Марица глубоко вздохнула, вытерла остатки слёз с лица тыльной стороной ладони — жест внезапно детский и уязвимый. Затем она подняла на меня взгляд — ясный, твёрдый, снова собранный. В нём читалась благодарность, но и решимость не затягивать эту сцену.
— Демитр, — голос её звучал хрипло, но уже увереннее. — Дай мне, пожалуйста, перо и бумагу. Мне нужно отправить записку во дворец. Пусть меня не ждут. Скажу, что остаюсь в городе. Не нужно, чтобы… чтобы кто-то видел меня в таком виде.
Я кивнул, подошёл к столу, достал из ящика лист плотной бумаги, перо и чернильницу. Поставил всё это перед ней на низкий столик у камина.
Она взяла перо, обмакнула его в чернила и, наклонившись, принялась быстро выводить ровные, уверенные строки. Я наблюдал, как свет огня играет на её профиле, на влажных ресницах, на тонких пальцах, сжимающих перо и любовался ей.

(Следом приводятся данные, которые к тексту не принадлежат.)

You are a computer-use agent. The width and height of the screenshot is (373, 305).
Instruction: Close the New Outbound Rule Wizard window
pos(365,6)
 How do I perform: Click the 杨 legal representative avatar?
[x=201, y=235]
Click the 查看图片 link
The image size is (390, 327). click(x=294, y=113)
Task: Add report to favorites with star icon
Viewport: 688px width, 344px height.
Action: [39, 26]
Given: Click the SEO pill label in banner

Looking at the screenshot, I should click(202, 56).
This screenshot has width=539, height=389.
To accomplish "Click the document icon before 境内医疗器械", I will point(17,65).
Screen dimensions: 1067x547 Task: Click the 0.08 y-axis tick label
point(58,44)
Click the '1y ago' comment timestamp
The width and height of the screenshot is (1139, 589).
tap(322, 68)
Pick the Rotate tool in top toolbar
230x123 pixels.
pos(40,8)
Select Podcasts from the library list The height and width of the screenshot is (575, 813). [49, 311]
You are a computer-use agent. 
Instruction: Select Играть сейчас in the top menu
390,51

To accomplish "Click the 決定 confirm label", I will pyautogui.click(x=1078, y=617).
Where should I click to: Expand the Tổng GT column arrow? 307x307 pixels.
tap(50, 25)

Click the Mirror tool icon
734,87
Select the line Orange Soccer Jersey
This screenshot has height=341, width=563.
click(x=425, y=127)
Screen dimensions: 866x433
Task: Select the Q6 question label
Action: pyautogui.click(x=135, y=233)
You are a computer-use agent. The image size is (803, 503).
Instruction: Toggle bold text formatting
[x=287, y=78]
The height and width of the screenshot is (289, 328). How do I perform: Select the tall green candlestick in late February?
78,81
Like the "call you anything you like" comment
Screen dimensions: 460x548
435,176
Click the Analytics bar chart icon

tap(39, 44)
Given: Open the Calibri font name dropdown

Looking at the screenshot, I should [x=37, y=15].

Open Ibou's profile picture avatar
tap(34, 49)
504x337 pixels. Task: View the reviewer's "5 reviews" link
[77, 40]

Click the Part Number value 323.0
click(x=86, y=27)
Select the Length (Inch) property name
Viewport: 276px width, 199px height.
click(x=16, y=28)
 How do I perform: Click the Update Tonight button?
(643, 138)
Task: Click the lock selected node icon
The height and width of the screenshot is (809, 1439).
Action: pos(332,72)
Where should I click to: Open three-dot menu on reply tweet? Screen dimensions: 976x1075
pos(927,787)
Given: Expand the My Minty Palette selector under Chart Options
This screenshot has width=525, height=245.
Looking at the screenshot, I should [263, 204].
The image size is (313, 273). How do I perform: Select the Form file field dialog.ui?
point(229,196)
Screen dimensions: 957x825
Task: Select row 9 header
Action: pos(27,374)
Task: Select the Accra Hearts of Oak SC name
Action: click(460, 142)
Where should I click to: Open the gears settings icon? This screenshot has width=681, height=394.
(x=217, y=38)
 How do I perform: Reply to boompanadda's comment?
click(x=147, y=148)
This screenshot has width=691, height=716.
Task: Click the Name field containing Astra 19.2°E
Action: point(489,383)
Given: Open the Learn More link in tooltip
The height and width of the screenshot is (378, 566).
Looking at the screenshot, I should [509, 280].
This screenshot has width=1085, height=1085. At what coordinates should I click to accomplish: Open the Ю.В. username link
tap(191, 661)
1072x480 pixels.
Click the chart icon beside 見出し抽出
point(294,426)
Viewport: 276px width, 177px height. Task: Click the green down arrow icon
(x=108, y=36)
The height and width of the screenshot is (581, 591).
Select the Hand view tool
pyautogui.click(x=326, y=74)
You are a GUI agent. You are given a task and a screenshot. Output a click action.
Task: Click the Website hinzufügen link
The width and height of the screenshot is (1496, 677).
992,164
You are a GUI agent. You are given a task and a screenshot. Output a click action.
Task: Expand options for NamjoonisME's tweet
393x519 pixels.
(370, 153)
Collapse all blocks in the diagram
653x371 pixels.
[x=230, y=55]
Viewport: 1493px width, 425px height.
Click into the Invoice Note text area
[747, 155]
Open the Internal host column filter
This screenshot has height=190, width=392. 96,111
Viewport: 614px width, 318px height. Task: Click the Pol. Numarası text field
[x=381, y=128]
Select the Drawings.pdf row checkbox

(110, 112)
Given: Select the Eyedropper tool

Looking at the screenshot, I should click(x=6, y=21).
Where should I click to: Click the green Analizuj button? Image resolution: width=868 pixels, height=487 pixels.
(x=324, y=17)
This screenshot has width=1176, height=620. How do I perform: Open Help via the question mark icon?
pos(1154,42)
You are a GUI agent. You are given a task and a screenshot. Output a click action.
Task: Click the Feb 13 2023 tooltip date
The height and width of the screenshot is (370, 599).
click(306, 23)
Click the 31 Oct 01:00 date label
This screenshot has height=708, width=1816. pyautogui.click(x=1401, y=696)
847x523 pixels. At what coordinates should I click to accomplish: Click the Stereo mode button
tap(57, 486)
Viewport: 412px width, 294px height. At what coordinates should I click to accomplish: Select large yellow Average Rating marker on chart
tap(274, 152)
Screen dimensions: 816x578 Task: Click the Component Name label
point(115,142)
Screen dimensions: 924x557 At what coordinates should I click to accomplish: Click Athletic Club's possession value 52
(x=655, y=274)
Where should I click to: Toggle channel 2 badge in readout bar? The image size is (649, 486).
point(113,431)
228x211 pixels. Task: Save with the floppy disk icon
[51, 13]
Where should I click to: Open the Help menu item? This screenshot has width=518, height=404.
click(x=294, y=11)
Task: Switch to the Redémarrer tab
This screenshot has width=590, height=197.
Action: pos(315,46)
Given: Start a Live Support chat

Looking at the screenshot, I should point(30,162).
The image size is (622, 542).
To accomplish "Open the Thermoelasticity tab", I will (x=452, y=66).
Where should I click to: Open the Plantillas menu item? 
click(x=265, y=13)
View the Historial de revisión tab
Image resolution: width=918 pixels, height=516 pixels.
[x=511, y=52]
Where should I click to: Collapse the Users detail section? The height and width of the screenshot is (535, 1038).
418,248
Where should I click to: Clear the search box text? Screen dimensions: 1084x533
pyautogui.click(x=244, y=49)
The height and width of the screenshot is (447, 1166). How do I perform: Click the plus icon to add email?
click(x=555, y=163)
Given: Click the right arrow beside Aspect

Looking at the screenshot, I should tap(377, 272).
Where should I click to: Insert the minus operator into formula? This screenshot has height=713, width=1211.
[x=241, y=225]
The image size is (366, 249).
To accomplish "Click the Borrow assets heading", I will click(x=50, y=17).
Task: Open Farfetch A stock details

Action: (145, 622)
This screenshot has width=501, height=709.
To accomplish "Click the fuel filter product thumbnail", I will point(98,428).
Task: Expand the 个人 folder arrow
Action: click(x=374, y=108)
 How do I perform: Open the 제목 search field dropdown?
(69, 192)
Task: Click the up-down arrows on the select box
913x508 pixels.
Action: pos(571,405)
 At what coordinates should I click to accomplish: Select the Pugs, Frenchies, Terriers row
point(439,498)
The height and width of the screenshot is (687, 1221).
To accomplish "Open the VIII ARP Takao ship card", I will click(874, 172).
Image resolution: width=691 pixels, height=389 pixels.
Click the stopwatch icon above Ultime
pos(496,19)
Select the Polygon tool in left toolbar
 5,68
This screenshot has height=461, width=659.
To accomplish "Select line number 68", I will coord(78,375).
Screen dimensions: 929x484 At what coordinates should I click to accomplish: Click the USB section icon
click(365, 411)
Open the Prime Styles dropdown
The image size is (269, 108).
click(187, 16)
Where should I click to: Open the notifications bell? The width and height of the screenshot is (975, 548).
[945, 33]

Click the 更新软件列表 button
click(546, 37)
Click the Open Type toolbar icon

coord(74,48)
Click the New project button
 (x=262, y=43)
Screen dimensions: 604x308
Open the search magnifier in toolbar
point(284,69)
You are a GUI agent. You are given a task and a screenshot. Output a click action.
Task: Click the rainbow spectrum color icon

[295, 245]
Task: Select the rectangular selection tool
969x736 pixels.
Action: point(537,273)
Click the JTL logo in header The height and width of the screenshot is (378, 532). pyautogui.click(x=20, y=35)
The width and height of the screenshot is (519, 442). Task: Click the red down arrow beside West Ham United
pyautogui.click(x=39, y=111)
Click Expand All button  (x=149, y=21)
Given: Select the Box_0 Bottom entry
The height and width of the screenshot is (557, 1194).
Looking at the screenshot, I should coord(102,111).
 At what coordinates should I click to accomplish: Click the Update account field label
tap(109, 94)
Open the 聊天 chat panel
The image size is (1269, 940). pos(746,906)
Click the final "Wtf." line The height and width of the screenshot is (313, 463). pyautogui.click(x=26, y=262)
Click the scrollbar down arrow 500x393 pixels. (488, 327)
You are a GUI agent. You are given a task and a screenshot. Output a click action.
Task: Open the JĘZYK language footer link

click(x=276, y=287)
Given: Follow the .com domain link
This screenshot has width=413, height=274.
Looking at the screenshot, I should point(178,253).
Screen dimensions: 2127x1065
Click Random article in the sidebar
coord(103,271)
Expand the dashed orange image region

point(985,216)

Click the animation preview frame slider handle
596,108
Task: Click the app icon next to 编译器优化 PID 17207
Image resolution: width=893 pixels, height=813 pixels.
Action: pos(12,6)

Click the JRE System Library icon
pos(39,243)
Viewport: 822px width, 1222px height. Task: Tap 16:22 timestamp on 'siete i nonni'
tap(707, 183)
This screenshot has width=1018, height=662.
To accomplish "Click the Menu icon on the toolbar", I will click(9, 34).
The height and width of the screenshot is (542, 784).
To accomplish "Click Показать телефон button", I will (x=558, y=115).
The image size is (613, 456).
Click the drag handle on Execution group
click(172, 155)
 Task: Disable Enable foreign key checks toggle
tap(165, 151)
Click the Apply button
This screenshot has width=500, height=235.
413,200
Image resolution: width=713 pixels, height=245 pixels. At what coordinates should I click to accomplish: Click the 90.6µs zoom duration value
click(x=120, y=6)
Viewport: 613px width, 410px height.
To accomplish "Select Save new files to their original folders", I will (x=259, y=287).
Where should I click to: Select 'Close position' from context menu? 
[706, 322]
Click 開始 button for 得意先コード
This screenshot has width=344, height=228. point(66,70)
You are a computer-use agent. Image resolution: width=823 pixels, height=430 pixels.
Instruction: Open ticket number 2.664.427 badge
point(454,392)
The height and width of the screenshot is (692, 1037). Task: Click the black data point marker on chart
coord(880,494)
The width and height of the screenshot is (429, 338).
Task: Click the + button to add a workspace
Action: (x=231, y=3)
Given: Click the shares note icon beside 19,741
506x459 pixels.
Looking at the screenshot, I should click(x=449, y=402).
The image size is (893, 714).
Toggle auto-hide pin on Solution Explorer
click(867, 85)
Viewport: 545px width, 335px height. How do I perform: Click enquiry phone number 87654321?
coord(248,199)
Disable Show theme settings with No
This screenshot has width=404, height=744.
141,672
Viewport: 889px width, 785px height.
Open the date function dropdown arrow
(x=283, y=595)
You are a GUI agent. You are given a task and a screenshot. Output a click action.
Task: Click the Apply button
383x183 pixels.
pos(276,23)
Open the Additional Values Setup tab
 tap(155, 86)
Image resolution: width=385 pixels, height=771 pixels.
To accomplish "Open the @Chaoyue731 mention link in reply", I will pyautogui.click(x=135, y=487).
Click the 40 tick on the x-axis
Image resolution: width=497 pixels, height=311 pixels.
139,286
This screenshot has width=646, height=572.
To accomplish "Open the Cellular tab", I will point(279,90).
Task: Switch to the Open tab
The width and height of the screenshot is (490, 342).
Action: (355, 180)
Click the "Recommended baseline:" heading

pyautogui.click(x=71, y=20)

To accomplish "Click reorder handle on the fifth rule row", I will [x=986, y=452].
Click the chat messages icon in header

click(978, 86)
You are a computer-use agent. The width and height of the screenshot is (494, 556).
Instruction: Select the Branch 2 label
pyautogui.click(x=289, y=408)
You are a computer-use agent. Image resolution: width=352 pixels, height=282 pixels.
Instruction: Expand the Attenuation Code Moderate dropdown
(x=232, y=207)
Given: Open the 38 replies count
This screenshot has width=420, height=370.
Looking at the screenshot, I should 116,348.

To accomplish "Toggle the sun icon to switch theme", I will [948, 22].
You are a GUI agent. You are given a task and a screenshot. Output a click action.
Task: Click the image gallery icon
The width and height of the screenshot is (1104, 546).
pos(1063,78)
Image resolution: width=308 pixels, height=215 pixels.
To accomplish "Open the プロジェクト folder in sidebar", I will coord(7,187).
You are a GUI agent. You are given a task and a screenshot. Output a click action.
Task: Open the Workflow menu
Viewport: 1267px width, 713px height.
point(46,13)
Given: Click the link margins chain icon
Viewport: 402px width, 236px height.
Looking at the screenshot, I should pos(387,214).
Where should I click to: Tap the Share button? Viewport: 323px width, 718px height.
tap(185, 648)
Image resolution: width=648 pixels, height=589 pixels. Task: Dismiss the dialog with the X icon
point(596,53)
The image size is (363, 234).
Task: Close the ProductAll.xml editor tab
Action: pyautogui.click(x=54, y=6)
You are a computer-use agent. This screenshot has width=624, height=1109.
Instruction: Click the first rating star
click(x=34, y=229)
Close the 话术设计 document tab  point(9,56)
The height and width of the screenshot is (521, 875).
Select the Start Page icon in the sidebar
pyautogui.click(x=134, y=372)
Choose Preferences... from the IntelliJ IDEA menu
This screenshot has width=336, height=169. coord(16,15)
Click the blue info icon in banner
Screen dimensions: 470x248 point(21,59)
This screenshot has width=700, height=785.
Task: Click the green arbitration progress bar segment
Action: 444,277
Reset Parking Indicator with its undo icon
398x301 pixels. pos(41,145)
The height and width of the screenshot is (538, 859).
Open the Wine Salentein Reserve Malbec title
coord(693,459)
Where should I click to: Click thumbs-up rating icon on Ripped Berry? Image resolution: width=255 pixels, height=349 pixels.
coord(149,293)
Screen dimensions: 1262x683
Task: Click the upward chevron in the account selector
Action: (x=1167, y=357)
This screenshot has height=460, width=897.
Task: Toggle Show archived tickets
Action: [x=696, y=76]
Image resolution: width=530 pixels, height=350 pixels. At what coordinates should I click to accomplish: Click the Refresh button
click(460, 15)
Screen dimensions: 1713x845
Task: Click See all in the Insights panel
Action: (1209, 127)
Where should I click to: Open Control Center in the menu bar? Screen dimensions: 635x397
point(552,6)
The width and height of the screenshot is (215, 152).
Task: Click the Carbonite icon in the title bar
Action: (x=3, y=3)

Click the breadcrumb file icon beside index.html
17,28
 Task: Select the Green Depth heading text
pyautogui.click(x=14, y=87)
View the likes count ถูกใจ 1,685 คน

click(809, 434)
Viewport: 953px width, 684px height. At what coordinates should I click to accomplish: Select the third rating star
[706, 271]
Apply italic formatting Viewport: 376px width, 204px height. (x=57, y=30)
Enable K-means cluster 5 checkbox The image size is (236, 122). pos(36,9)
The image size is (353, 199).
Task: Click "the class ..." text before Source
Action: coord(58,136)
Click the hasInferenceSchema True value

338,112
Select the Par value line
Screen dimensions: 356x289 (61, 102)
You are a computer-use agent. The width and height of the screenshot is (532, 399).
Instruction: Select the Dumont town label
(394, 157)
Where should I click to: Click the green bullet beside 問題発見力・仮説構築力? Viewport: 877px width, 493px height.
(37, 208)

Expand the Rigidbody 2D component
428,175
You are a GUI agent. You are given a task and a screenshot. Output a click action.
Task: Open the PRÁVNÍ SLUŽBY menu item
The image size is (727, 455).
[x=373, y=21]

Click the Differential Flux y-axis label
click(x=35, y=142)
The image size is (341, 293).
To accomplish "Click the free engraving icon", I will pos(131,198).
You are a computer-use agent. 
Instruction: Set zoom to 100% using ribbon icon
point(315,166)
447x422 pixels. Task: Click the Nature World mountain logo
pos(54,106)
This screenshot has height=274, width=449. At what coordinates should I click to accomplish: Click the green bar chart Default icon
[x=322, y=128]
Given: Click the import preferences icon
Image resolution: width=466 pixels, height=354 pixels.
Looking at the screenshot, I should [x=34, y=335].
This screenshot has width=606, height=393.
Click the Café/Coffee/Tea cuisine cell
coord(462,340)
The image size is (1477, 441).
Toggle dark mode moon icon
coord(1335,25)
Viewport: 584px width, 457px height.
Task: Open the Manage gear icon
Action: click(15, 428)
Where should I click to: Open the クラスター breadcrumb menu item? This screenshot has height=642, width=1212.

Она запечатала записку сургучом, прижала к нему свой перстень с печатью и откинулась на спинку кресла с тихим, усталым вздохом.
— Гонец отправит это немедленно, — сказал я, беря со стола её послание. Мои пальцы едва не коснулись её руки, но я вовремя одёрнул себя. — Теперь о другом. Где ты собираешься провести ночь?